I have several Raspberry Pi 4 with a case that includes a fan. I connected the red cable to 5v Power(Physical/Board pin 4) and the black cable to GPIO 14 (Physical/Board pin 8). I setup raspi-config to turn on fan at 60 and use GPIO 14. When the temperature goes higher than 60 degrees, I notice the GPIO gets triggered, but the FAN doesn't spin. If I connect power and ground the fan spins. I would really prefer to make a config change and have to unmount and take apart 8 Raspberry Pi.

GPIO 14: level=1 fsel=1 func=OUTPUT pull=NONEenter image description here


4 Answers 4


I endorse joan's comments.

It is simple to control a fan with inexpensive circuit. See https://raspberrypi.stackexchange.com/a/105820/8697

See https://docs.google.com/document/d/1bxIzUXLXdrtTo7DwAYv8maLeBssYau4nWwyeAAjot-0 for a picture of my module.

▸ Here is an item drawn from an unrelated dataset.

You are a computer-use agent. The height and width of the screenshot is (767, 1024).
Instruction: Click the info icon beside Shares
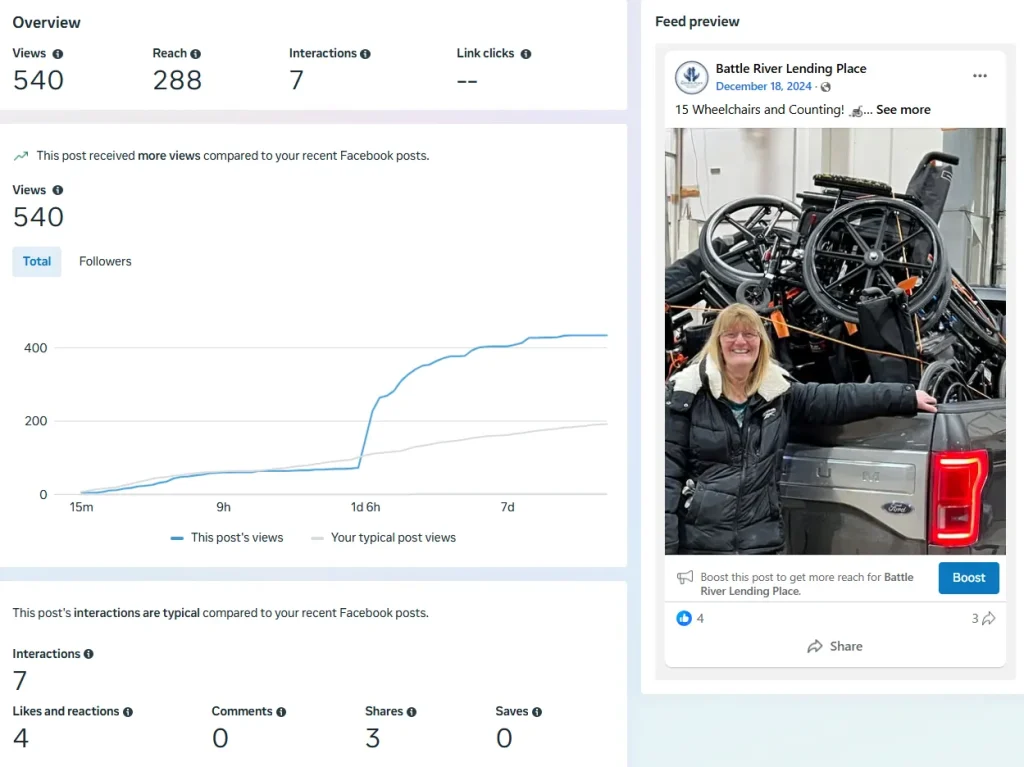click(x=412, y=712)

  • I know it's super simple but do they sell the pieces needed already built? I have a total of 8 to do.
    – nyitguy
    Apr 5, 2021 at 15:41

You should NEVER connect a GPIO to an inductive load. Eventually you will destroy the GPIO and the Pi.

You should NEVER connect a GPIO to a voltage outside the range 0 to 3.3 volts. Eventually you will destroy the GPIO and the Pi.

A GPIO can only supply (source or sink) about 20 milliamps at 3.3 volts. Nowhere near enough to power a motor even if it was safe to do so.

  • Thanks for that. If I had external power and relay switch for the power, is there a way to configure it?
    – nyitguy
    Mar 24, 2021 at 23:01
  • @nyitguy Yes, using a relay (or just simply a transistor) is the common way of powering a fan. You'll find lots of tutorials on how to wire that up. I'm a bit confused that your housing does not include the relevant electronics (or at least a description on how you should do that)
    – PMF
    Mar 25, 2021 at 6:47

When you use raspi-config to configure a GPIO to control a fan, you get the message "The fan on GPIO xx is enabled and will turn on at yy degrees".

That means, the GPIO will go high. So the fan would have to be connected to the GPIO with it's red wire, and the black wire would go to ground.

But, as one of the other answers says, the GPIO might not cope well with the inductive load. Also the GPIO going high will mean it will be at ca. 3.3V, which is not enough to make a 5V fan spin.

So what you need to do is add a circuit with resistor and transistor, as found elsewhere. E.g. see the circuit found in this (german language) tutorial.


you need a PWM fan mate... the third wire goes to the GPIO.